Survenue peu après l'annonce par le président socialiste Nicolas Maduro de son intention de modifier la Constitution, cette mesure «illégale» jette à nouveau de l'huile sur le feu dans un pays déjà très divisé au plan politique.

Le chef de l'État ne s'est pas encore prononcé sur ces juridictions militaires.

Dans l'après-midi, le Parlement, seule institution publique contrôlée par l'opposition, a adopté un texte condamnant ces procès intentés dans le cadre du plan Zamora, opération militaire, policière et civile visant à contrer un éventuel coup de force.

«C'est une pratique propre aux dictatures», a lancé l'Uruguayen Luis Almagro, secrétaire général de l'Organisation des États américains (OEA), qui intervenait depuis Washington par visioconférence.

«La Constitution est claire, la juridiction militaire n'est pas pour les civils. Y faire comparaître des manifestants, c'est violer les droits de l'Homme», a estimé le président du Parlement Julio Borges dans une déclaration adressée au ministre de la Défense, le général Vladimir Padrino Lopez.

Pour le constitutionnaliste José Vicente Haro, cette disposition viole l'article 261 de la Constitution, en vertu duquel la compétence de ces tribunaux «se limite à des délits de nature militaire».

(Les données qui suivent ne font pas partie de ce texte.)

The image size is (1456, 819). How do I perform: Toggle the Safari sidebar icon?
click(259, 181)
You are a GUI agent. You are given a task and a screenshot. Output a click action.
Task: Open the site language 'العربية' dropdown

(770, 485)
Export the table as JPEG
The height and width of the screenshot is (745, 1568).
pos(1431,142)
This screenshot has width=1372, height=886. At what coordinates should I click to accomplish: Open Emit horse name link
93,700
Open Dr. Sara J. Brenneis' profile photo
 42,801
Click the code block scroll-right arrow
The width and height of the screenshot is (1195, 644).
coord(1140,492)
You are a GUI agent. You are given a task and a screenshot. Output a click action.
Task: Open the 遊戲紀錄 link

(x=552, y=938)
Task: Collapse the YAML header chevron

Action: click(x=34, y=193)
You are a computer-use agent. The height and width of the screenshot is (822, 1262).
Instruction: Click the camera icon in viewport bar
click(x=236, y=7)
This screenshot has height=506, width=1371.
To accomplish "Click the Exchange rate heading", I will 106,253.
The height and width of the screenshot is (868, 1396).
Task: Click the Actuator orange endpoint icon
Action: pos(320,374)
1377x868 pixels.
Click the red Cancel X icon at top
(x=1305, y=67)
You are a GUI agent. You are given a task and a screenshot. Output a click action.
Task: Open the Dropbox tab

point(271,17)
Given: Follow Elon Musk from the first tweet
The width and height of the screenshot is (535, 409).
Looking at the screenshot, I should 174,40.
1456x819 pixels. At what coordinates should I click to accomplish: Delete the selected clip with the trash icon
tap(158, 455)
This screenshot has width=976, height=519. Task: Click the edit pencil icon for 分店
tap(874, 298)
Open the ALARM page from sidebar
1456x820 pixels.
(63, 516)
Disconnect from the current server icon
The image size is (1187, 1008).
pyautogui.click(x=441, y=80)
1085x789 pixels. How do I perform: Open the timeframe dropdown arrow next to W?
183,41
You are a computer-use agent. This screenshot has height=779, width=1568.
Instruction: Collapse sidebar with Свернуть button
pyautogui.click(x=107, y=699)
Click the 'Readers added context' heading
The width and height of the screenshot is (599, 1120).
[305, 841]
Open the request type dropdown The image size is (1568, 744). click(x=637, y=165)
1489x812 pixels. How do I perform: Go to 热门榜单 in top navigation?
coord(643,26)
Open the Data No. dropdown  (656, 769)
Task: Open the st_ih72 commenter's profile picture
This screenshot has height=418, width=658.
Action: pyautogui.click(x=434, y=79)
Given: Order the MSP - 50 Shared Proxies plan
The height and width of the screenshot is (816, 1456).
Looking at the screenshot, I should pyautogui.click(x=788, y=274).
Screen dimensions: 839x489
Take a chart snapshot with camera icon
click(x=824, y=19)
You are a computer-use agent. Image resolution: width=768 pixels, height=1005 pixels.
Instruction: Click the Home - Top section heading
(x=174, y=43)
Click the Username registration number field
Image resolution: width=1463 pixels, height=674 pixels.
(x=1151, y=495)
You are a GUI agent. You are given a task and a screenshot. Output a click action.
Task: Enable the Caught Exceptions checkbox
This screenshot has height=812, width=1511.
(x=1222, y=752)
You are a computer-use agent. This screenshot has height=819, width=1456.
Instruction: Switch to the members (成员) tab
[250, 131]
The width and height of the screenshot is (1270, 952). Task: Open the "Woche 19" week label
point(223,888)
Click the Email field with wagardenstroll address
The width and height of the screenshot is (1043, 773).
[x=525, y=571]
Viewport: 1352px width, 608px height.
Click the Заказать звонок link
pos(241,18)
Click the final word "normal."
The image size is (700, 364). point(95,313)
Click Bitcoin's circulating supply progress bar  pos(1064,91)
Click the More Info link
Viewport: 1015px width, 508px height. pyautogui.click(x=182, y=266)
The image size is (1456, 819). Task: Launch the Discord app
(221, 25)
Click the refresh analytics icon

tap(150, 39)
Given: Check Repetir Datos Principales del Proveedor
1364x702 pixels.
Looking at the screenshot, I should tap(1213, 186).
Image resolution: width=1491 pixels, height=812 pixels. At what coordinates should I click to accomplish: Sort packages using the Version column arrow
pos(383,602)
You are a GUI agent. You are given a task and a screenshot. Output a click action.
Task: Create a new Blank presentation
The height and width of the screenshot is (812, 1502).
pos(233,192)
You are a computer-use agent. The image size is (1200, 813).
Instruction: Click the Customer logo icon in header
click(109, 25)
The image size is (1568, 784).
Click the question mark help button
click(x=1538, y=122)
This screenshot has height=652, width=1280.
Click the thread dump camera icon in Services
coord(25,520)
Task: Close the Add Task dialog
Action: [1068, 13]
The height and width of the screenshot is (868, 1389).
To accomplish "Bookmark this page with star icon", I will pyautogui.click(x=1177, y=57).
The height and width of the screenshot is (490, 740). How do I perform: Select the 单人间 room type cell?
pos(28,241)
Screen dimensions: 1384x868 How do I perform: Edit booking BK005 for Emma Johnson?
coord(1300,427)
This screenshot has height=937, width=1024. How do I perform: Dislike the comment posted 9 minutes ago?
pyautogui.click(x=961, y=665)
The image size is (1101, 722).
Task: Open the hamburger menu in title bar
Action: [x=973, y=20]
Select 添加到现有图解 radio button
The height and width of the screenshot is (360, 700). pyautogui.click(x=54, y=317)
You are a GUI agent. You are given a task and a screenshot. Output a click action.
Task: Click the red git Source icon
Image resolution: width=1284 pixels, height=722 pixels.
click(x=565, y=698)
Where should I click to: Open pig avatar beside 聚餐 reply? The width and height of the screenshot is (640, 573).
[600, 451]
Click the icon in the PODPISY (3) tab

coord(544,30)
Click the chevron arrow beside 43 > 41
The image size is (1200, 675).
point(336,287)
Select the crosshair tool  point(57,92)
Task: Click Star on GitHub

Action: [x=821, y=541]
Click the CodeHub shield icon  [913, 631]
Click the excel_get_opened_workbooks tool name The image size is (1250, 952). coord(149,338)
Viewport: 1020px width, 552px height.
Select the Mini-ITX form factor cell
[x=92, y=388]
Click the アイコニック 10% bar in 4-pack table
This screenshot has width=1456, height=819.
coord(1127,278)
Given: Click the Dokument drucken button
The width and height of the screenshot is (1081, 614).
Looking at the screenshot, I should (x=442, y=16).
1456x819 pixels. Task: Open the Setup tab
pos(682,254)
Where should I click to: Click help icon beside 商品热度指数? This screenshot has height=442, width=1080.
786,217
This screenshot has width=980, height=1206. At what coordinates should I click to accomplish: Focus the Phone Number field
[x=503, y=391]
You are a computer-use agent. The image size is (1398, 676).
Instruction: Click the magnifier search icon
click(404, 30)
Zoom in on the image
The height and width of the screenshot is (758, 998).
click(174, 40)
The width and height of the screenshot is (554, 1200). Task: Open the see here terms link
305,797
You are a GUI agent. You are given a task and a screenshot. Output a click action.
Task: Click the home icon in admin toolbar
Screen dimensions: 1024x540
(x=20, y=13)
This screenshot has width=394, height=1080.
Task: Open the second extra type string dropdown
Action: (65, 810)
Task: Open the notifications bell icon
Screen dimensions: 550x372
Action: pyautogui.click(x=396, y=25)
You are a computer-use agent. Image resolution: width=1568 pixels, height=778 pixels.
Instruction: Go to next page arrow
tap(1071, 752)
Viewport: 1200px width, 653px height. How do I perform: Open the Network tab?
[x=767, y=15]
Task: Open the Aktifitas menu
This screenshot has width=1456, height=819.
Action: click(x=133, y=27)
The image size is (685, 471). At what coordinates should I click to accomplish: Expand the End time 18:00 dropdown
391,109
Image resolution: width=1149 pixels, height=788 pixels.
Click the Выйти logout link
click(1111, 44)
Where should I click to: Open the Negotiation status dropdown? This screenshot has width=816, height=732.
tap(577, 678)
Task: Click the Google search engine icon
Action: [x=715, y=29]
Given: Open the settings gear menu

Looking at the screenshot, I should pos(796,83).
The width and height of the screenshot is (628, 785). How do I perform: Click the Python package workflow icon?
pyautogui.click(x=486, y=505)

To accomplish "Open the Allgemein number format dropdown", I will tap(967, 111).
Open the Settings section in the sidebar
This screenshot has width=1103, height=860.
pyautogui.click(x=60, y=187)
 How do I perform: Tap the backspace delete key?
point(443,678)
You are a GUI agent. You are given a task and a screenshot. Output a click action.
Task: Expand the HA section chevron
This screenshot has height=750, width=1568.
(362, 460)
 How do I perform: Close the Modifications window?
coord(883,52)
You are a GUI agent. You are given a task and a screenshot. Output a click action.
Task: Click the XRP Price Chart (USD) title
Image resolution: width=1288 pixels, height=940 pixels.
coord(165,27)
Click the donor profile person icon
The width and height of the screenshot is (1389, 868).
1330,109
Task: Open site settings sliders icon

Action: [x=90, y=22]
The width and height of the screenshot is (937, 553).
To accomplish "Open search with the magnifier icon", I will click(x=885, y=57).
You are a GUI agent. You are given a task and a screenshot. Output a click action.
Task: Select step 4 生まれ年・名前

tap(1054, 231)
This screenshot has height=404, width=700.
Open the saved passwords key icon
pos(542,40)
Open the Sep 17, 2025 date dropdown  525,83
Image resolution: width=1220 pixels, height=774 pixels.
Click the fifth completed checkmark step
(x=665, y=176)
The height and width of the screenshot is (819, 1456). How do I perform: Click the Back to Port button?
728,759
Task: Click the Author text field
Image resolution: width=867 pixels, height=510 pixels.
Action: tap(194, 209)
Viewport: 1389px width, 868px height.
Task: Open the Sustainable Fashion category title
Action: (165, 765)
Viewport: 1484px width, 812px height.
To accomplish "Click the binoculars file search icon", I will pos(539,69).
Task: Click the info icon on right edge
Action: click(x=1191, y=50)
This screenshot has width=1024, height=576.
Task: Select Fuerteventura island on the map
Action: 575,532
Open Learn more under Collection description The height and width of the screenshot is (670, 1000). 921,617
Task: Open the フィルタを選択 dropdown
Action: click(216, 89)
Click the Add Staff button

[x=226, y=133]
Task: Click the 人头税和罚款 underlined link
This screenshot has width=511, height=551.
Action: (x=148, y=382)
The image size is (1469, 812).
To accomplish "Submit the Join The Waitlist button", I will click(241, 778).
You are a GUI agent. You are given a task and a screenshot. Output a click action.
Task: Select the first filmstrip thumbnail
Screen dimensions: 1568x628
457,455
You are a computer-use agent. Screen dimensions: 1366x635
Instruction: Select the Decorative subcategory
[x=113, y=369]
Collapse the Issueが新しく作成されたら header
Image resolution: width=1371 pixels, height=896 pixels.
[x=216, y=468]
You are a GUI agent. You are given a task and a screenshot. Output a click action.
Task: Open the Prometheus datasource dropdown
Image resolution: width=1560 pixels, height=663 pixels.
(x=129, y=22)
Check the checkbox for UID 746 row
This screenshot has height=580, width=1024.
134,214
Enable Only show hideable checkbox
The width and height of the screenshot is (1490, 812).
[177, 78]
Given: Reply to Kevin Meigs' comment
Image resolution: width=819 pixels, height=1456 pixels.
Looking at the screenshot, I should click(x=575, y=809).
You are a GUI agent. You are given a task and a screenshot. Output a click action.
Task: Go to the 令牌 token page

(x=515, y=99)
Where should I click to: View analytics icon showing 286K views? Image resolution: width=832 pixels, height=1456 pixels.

«Rupture de l'État de droit»

Les audiences ont débuté vendredi dernier sur une base militaire à Valencia, la capitale de l'État de Carabobo, mais ont ensuite été transférées vers un quartier de cette ville, théâtre les 2 et 4 mai d'actions de protestation contre Nicolas Maduro et du pillage de plus de 100 commerces.

«On est en train de violer le droit des citoyens à être jugés par leurs pairs, des civils, et à un procès équitable. C'est une façon de traquer les dissidents et d'empêcher les manifestations», a déclaré l'avocat Tony Marval.

Selon des ONG, le gouvernement a mis en place cette mesure, car la procureure générale de la Nation, Luisa Ortega, seule voix discordante au sein du camp présidentiel, a dénoncé des arrestations arbitraires dans le cadre des manifestations et refusé d'inculper ces personnes.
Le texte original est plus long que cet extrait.